同法はカルテル行為に参加した個人に最高10年の禁固刑を科すこともできますが、今回の場合はNYKの幹部ではなく、法人だけが罪に問われており、少なくとも本件の訴追内容については禁固刑が科されることはありません。

他国における訴追例

昨日の有罪答弁の対象となった行為については、NYKは他国でも同様の刑事訴追を受けています。昨年12月に同社は同じカルテルに関してアメリカで5940万米ドルの罰金を受け、今年3月には米司法省が同社幹部の一人に対し、同カルテルで果たした役割を理由に15カ月の禁固刑を科しています。同社はまた日本の公正取引委員会からも130億円の罰金を受けました。
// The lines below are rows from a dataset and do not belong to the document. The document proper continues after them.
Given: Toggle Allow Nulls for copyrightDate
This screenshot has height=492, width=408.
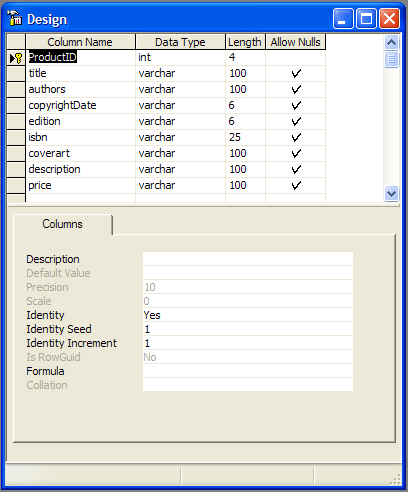Looking at the screenshot, I should (296, 105).
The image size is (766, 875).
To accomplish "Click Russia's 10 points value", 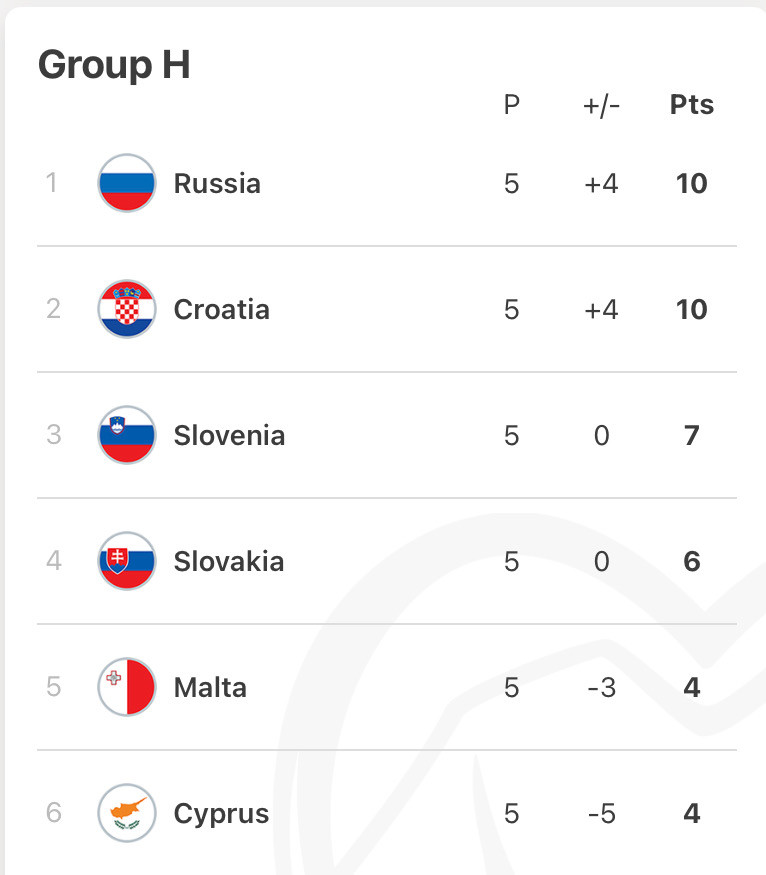I will (692, 184).
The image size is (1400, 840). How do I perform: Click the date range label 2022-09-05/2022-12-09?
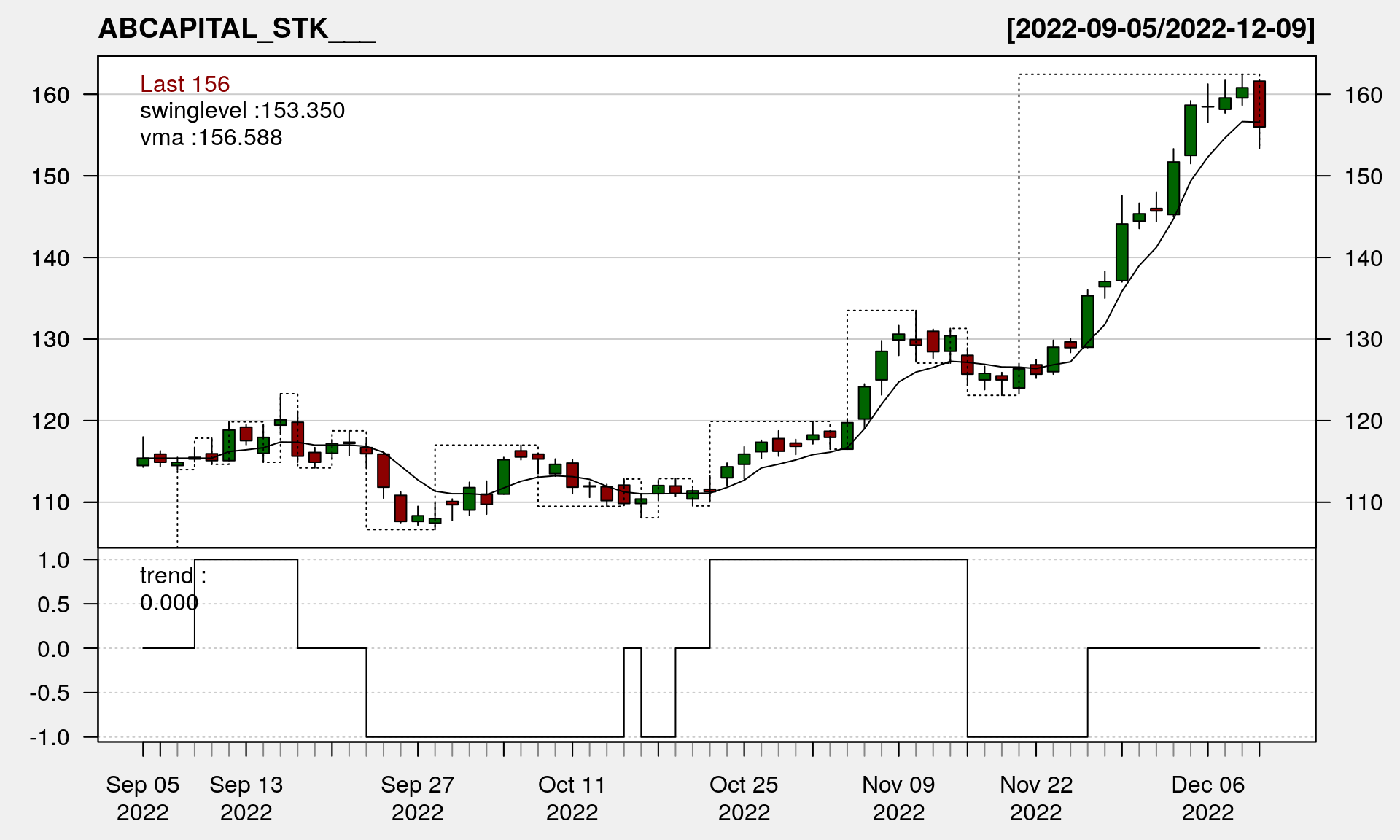pos(1160,29)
今回の事例では、他国ですでに行われていた規制当局や検察当局による刑事手続にACCCとCDPPが助けられたことは明白です。ACCCはNYKの海運カルテルに参加した他の企業に対する審査を継続すると述べており、今後さらにカルテルに関する刑事訴追が行われる可能性もあります。アメリカでは他に三社がNYK海運カルテルに参加したことを認めています。

 

コメント

カルテルに関するオーストラリアの刑事法規制は、これまで非常に複雑で不明確であるとして厳しく批判されてきましたが、2015年の競争政策レビュー(ハーパー・レビュー)は、その執行制度の簡素化を勧告しています。

今回の初めての刑事告発で勝訴に至ったことで、今後、豪規制当局が同様の刑事手続に向けて動く意思を示すかどうか、あるいは今回の事例は、同じ企業に対する海外当局の勝訴によって比較的容易に実現できた例外に過ぎないのか、これからの動向が興味深いところです。